-- INSTRUCTIONS TO FOLLOW --
Word for word, print each line of the listing below; pictures stay out.
++++
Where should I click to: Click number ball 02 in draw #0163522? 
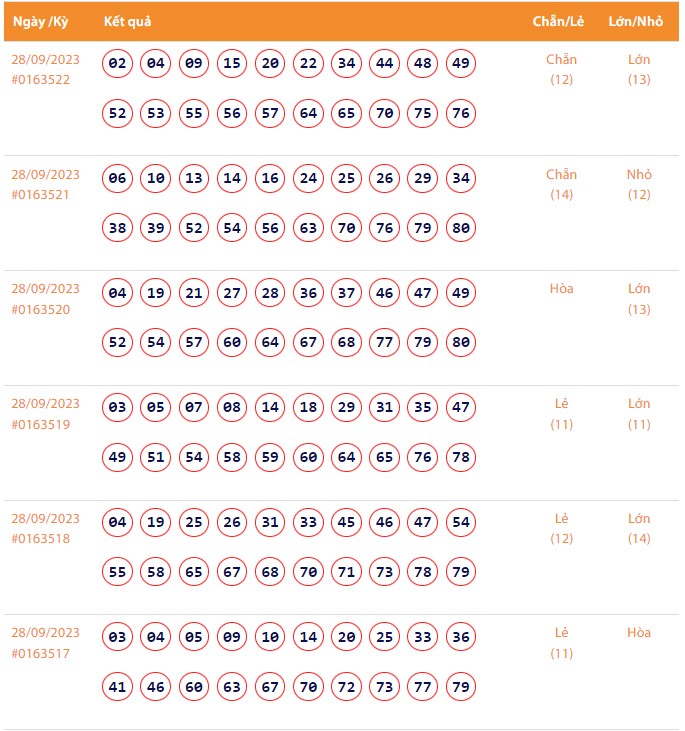coord(118,64)
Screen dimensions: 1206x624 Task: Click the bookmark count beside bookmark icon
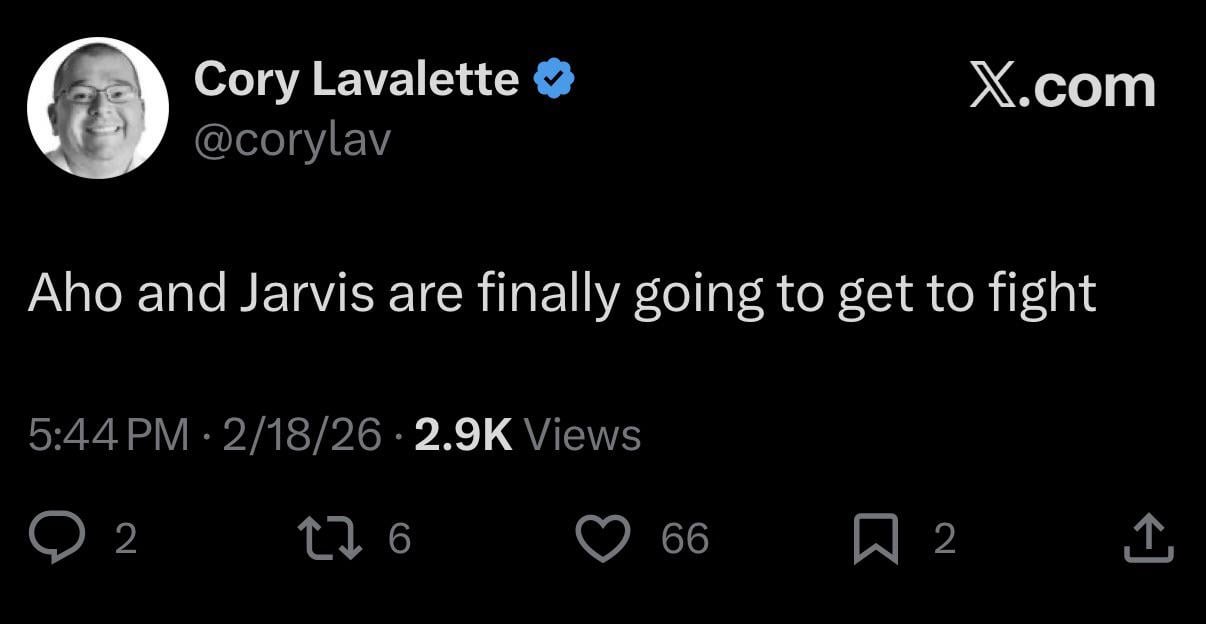[x=944, y=540]
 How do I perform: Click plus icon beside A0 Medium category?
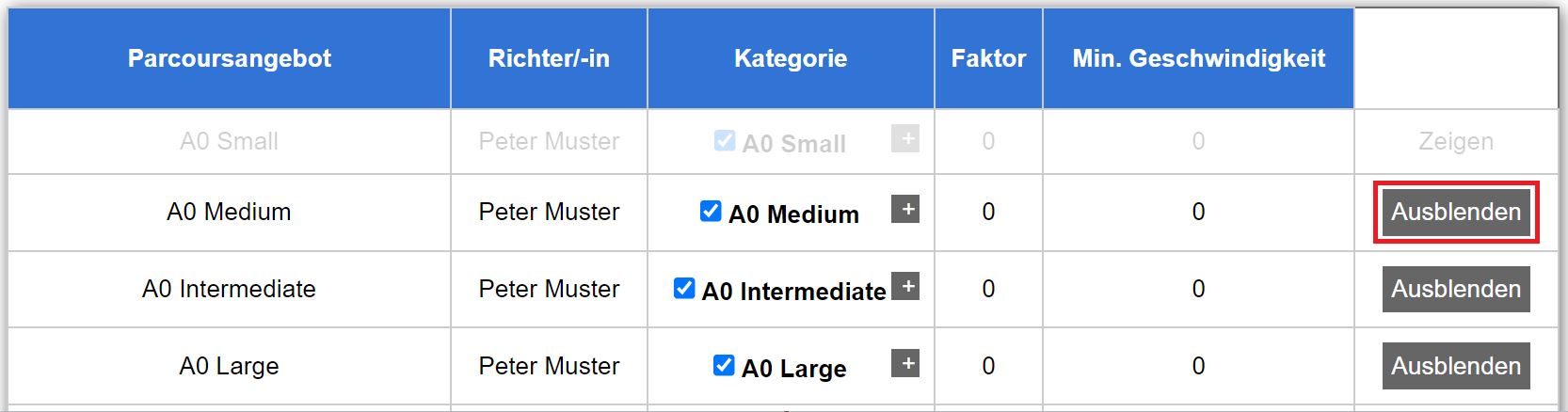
++++
-- RESULT OF THIS EXERCISE --
Where should I click to: Click number ball 02 in draw #0163522? 
coord(118,64)
Screen dimensions: 1206x624 Task: Click the bookmark count beside bookmark icon
[x=944, y=540]
 How do I perform: Click plus icon beside A0 Medium category?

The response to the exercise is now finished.